A pesquisa científica continua destacando a relevância médica da beladona, mas os alertas sobre segurança persistem. Diversas agências de saúde emitiram avisos sobre produtos homeopáticos contendo beladona, especialmente os destinados a bebês (para dentição e cólicas), após relatos de convulsões e dificuldades respiratórias. A planta também deve ser usada com cautela por pessoas que tomam medicamentos que potencializam efeitos colaterais, como antialérgicos, antidepressivos e antipsicóticos.

Outra planta da família das solanáceas é a mandrágora (Mandragora officinarum), cuja raiz, de formato semelhante a um corpo humano, inspirou séculos de mitos — dos textos gregos antigos à Bíblia. O folclore advertia que arrancar uma mandrágora do solo liberava um grito mortal, uma lenda tão marcante que até apareceu na série Harry Potter.

Na bruxaria, acreditava-se que a mandrágora era um ingrediente essencial em unguentos para voar, além de amuleto de fertilidade e proteção, e até componente de poções do amor, possivelmente por seus efeitos alucinógenos. Historicamente, também foi usada como anestésico, sedativo e auxiliar da fertilidade.

Assim como a beladona, a mandrágora contém alcaloides tropânicos como a atropina e a escopolamina, que possuem propriedades psicoativas. Um estudo de 2022 catalogou 88 usos medicinais tradicionais para a mandrágora, que vão desde alívio da dor e sedação até o tratamento de problemas digestivos e de pele.

No entanto, nem todas essas aplicações são confirmadas pela ciência. A escopolamina, por exemplo, tem efeito antiespasmódico, podendo aliviar cólicas intestinais e ajudar em distúrbios digestivos. Ela também causa sonolência ao bloquear receptores cerebrais do tipo M1. Mas os extratos das folhas de mandrágora mostram resultados mistos, com algumas evidências de que podem causar dermatite, em vez de tratá-la.

A artemísia (Artemisia spp.) é outra erva frequentemente associada à magia e à cura. Tradicionalmente, era usada para intensificar os sonhos e afastar maus espíritos.
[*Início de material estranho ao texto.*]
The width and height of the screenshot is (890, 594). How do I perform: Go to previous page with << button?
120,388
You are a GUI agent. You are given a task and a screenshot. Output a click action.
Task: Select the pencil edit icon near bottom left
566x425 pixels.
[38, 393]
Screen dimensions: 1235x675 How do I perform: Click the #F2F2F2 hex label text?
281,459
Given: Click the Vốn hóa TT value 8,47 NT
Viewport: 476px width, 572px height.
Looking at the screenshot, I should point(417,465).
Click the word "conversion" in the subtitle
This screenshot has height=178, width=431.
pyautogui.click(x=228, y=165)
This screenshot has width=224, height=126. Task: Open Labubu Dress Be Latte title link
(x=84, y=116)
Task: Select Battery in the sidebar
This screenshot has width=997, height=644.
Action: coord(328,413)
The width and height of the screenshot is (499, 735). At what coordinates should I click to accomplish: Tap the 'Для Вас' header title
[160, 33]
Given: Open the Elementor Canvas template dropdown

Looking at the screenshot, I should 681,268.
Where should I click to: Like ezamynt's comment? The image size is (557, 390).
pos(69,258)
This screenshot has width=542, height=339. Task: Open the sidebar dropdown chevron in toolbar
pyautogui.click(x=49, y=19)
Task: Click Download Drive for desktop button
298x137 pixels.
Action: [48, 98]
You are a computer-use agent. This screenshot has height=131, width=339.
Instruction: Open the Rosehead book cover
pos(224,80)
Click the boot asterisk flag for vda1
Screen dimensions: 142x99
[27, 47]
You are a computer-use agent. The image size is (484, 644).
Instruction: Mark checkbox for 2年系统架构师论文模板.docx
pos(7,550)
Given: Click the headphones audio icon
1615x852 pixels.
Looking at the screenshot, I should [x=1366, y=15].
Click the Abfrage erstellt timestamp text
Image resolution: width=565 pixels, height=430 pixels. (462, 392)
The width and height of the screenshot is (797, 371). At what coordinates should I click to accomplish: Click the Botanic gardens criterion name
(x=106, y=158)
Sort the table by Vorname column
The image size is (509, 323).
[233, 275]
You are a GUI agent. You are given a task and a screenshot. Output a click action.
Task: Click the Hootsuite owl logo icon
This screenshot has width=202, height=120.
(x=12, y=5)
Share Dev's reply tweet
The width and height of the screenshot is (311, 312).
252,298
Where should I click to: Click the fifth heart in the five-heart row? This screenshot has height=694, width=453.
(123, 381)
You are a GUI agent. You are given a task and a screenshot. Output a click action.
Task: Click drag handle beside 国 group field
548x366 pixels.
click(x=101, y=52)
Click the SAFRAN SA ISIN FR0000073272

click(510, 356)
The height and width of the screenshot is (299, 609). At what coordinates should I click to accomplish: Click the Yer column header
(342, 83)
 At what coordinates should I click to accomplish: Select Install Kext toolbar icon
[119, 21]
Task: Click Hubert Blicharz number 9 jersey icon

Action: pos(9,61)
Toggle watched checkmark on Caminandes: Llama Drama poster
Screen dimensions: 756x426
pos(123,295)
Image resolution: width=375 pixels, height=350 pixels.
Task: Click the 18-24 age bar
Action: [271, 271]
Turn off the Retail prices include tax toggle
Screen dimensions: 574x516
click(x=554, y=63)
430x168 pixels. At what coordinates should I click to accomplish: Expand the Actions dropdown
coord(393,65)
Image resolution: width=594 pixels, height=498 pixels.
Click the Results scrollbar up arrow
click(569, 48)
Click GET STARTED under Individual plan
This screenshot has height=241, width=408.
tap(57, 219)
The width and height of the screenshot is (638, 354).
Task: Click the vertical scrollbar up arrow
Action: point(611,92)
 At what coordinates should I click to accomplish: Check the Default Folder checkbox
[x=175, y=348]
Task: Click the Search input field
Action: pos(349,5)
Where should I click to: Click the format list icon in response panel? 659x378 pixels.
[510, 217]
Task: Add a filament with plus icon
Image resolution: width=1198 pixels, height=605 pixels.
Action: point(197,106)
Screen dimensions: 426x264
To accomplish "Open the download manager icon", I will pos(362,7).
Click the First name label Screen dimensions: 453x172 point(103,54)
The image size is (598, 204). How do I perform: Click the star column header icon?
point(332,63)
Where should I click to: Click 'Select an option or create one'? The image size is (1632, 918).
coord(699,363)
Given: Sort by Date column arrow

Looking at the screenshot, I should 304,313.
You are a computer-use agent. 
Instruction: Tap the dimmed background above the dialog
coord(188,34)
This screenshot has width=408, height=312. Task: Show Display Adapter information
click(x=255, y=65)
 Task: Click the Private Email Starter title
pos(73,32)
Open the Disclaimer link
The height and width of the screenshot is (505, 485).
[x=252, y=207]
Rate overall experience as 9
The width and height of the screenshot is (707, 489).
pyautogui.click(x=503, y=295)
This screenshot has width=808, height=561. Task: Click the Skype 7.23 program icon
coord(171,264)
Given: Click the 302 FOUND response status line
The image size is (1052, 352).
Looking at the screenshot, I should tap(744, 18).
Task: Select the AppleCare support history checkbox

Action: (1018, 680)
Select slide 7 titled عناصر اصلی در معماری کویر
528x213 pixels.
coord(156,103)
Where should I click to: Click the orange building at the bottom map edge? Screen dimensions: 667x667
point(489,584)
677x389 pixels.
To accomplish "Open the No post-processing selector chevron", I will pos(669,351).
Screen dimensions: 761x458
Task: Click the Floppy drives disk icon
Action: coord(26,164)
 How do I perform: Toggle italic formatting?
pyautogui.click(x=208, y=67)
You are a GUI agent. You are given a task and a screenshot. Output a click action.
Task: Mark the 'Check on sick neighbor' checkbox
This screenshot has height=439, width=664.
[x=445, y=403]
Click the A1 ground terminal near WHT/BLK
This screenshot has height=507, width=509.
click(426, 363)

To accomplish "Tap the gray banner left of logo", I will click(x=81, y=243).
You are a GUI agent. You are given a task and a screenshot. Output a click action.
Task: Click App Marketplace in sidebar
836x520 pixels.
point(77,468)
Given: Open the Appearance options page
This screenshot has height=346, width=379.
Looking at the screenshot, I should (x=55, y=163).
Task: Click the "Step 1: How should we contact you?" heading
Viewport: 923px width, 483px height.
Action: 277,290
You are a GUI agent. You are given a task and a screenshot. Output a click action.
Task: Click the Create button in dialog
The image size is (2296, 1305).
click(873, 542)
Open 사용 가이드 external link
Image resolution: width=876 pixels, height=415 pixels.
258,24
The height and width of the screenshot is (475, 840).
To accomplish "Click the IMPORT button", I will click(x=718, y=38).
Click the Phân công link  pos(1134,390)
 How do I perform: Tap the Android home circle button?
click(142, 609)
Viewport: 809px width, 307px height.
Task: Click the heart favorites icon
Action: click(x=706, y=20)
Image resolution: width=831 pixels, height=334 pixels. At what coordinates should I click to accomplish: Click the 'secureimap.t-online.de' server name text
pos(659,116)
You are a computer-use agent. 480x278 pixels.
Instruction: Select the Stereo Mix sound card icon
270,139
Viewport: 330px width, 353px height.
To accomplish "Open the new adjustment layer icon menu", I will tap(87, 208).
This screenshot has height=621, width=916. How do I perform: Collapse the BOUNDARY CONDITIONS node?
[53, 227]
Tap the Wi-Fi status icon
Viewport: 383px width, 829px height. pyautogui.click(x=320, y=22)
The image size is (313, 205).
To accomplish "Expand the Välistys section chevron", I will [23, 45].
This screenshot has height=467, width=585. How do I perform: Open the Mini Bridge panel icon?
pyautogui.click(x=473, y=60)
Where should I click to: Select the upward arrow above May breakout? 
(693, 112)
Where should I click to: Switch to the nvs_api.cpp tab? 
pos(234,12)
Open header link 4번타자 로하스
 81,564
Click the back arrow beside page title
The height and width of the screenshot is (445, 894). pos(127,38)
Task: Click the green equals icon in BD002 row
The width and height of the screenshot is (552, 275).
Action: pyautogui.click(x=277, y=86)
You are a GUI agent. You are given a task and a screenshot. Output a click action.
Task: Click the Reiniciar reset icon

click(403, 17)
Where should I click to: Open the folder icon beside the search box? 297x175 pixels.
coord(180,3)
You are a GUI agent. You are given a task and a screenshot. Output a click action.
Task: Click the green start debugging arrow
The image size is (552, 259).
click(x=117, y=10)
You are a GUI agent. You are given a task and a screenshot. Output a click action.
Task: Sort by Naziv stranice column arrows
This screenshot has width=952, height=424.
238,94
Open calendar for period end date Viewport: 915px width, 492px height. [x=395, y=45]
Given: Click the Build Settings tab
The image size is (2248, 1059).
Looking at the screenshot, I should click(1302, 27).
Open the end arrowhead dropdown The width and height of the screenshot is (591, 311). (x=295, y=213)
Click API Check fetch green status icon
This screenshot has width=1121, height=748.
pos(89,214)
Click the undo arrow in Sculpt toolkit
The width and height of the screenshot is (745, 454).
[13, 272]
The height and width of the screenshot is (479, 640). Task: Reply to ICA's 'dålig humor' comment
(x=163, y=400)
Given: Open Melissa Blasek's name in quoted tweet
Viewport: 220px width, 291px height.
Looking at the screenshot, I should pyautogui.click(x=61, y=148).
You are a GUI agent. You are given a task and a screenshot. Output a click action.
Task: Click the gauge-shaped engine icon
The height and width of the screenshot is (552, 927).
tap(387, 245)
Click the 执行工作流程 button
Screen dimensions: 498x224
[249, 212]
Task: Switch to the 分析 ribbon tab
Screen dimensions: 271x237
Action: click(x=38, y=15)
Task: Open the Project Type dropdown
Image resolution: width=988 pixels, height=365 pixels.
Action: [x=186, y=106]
Em 2015, um Prêmio Nobel foi concedido pela descoberta da artemisinina, um composto antimalárico derivado da Artemisia annua, também chamada de artemísia anual.

Na medicina tradicional chinesa, a artemísia é usada na moxabustão, terapia que consiste em queimar a erva próxima a pontos de acupuntura para estimular a cura. Fitoterapeutas também a utilizam para tratar irregularidades menstruais e problemas digestivos. A artemísia-comum é listada na Farmacopeia Europeia como ingrediente homeopático para aliviar sintomas de menopausa, transtornos menstruais e condições nervosas como sonambulismo, epilepsia e ansiedade.

As partes aéreas da planta são usadas para produzir óleo essencial, que contém cânfora, pineno e cineol. Essas substâncias são compostas com propriedades antioxidantes, antibacterianas e antifúngicas. A artemisinina pode estimular levemente o útero, ajudando a regular o ciclo menstrual. Estudos em animais sugerem que o extrato das folhas de artemísia pode reduzir inflamações cutâneas, inibindo substâncias químicas liberadas por células imunológicas.

As evidências clínicas ainda são limitadas, e é preciso mais pesquisa para confirmar sua segurança e eficácia. A artemísia também pode causar reações alérgicas, como irritação na pele e dificuldade para respirar, e deve ser evitada durante a gravidez, pois pode provocar contrações uterinas.

Os mitos em torno dessas plantas podem soar como fantasia, mas a verdade é igualmente fascinante. Não é bruxaria, é química — compostos complexos que influenciaram tanto a medicina antiga quanto a moderna.

À medida que a ciência continua a explorar seu potencial, essas ervas nos lembram que muitas lendas têm raízes na farmacologia real. Então, ao mexer nossos caldeirões neste Halloween, vale lembrar: a verdadeira magia da beladona, da mandrágora e da artemísia não está na superstição, mas na ciência.

* Dipa Kamdar é professora sênior em Prática Farmacêutica na Universidade de Kingston, no Reino Unido.